Запыхавшийся паренек сноровисто выставил на стол миски с дымящимся рагу, каравай хлеба грубого помола, огромную тарелку с несколькими кусками сыров и горой маленьких, только что снятых с огня и еще шкварчащих колбасок и в довершение ко всему вывалил горку мелких полосатых яблок.
Закончив выгружать еду, парень снова совершил чисто символическую, исходя из обилия грязи на нем, процедуру вытирания рук о передник, принял назначенную плату и сверх нее несколько монеток за хлопоты. Забирая денежки, подавальщик весело улыбнулся Кэлеру и сказал:
– Если что еще понадобится, господин хороший, крикните погромче Криста, – и исчез в толпе, бурлящей, словно густой суп.

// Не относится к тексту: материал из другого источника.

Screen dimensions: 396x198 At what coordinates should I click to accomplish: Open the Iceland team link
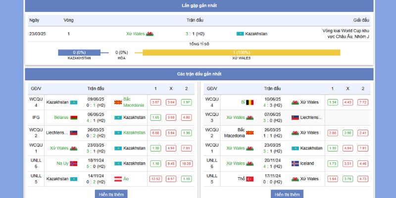pyautogui.click(x=307, y=163)
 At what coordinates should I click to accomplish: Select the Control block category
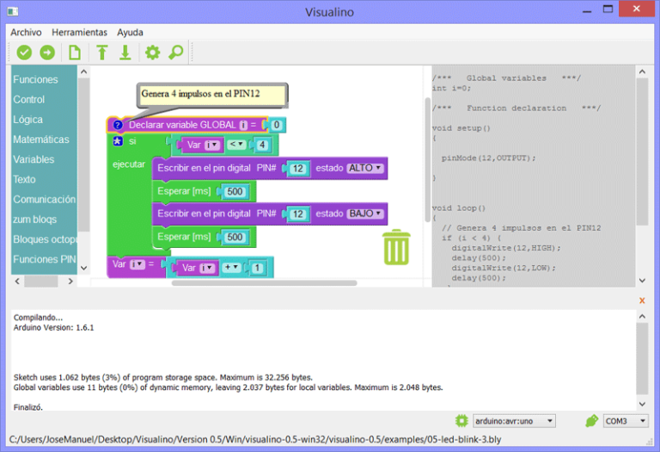29,100
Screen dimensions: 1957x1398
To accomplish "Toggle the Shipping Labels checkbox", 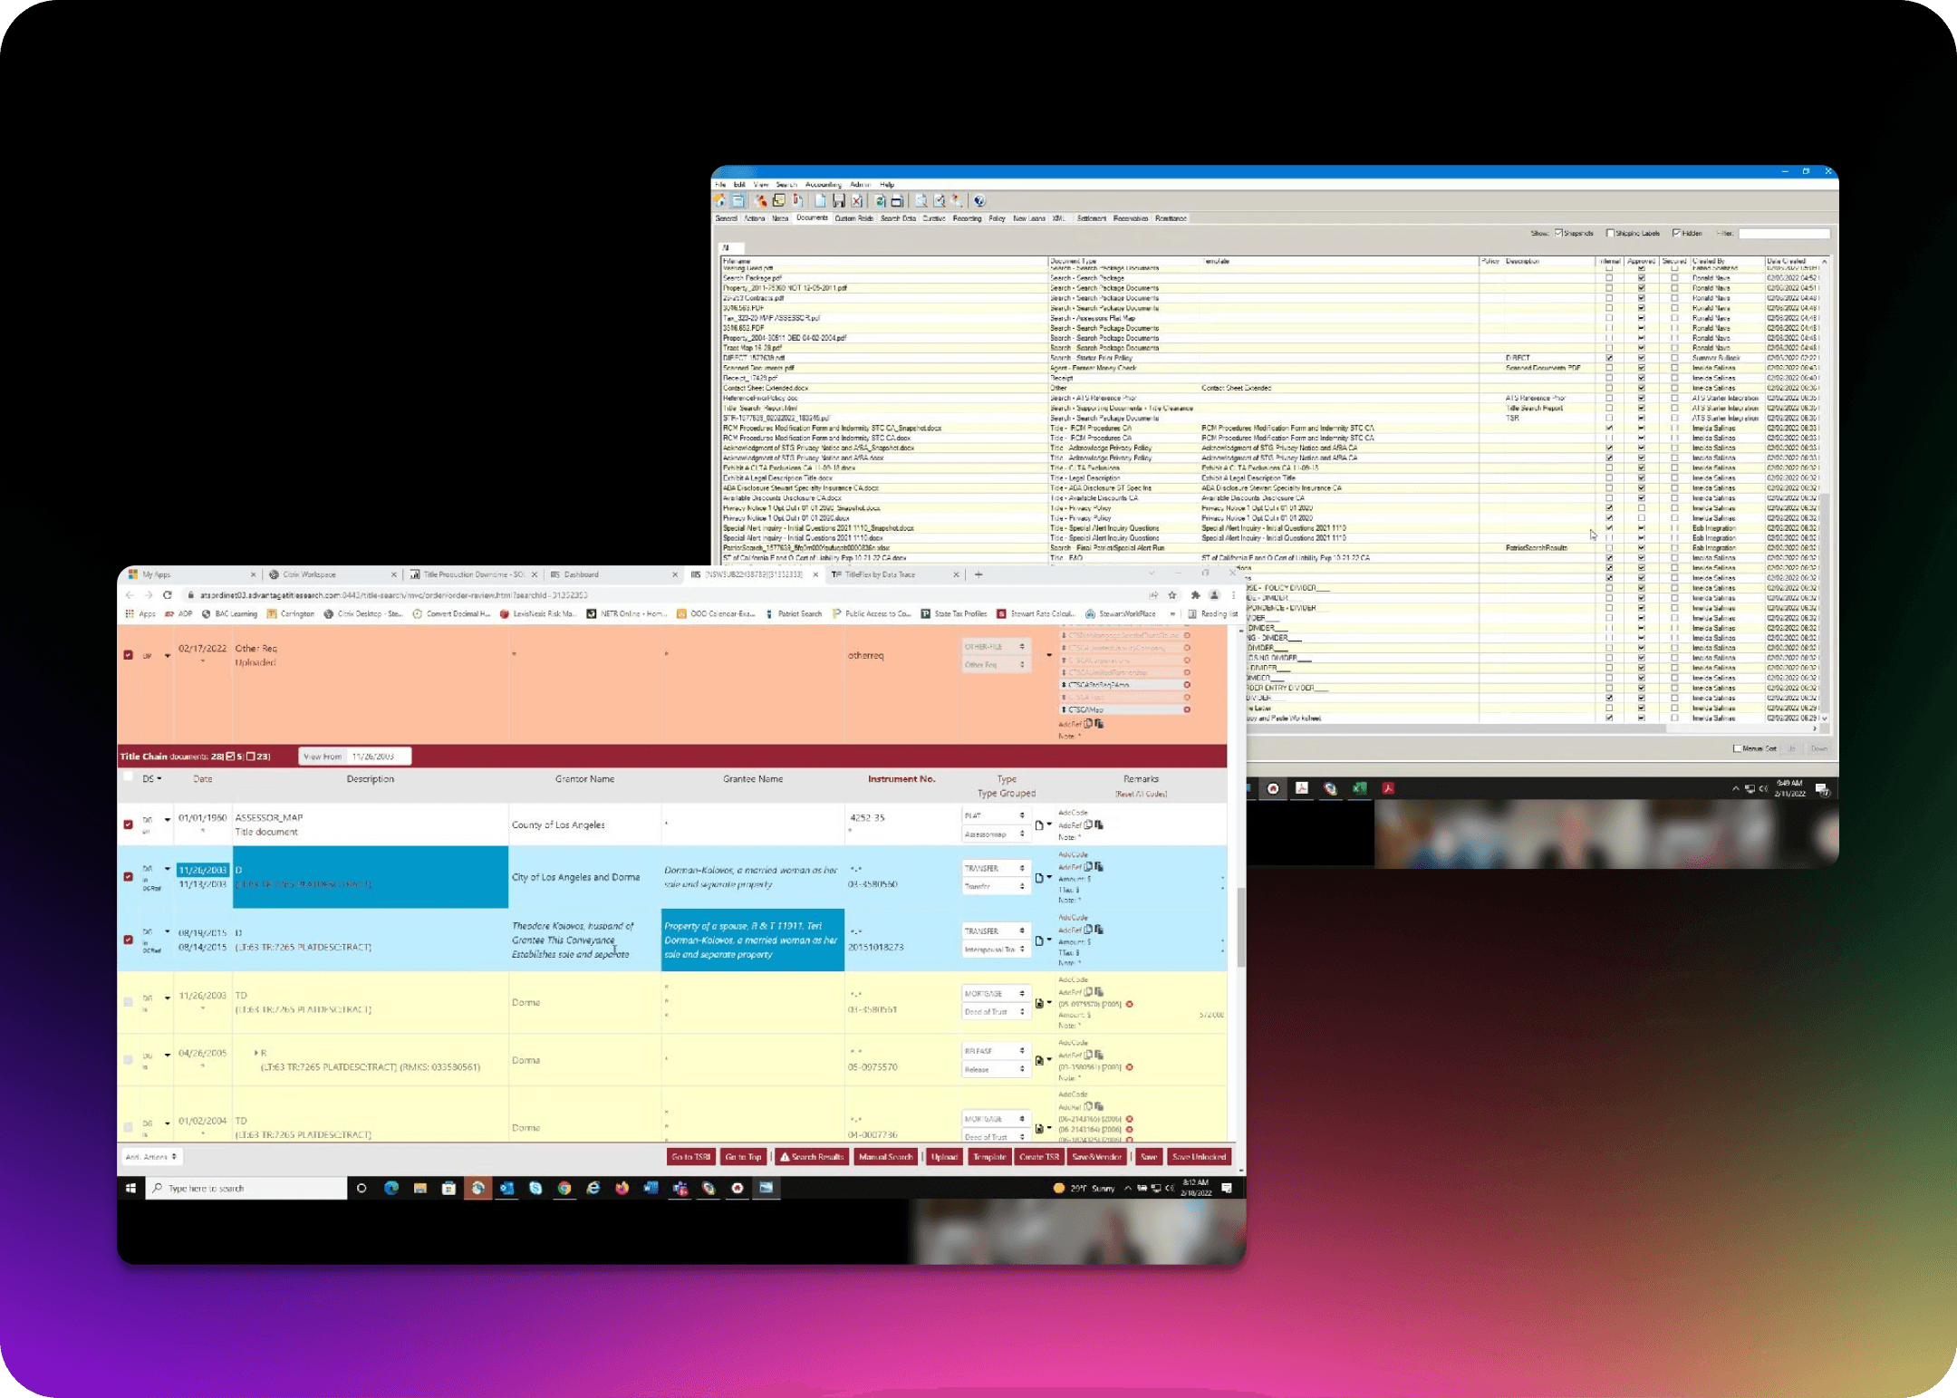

Пока Кэлер раскладывал по оловянным мискам горячее рагу и щедро пластал темный хлеб с двумя разновидностями сыров, Элегор пододвинул к себе оба кувшина с пивом и придирчиво, как и подобает владельцу крупнейшей винной империи, принюхался. Терпкий, горьковатый, характерный запах темного гномьего пива и легкий, с привкусом аниса аромат вальморского пришлись знатоку вин по душе. Для начала герцог наполнил грубые глиняные кружки местным пенным напитком. Сдув высокую пену, боги с наслаждением отхлебнули по нескольку глотков и с аппетитом принялись за еду.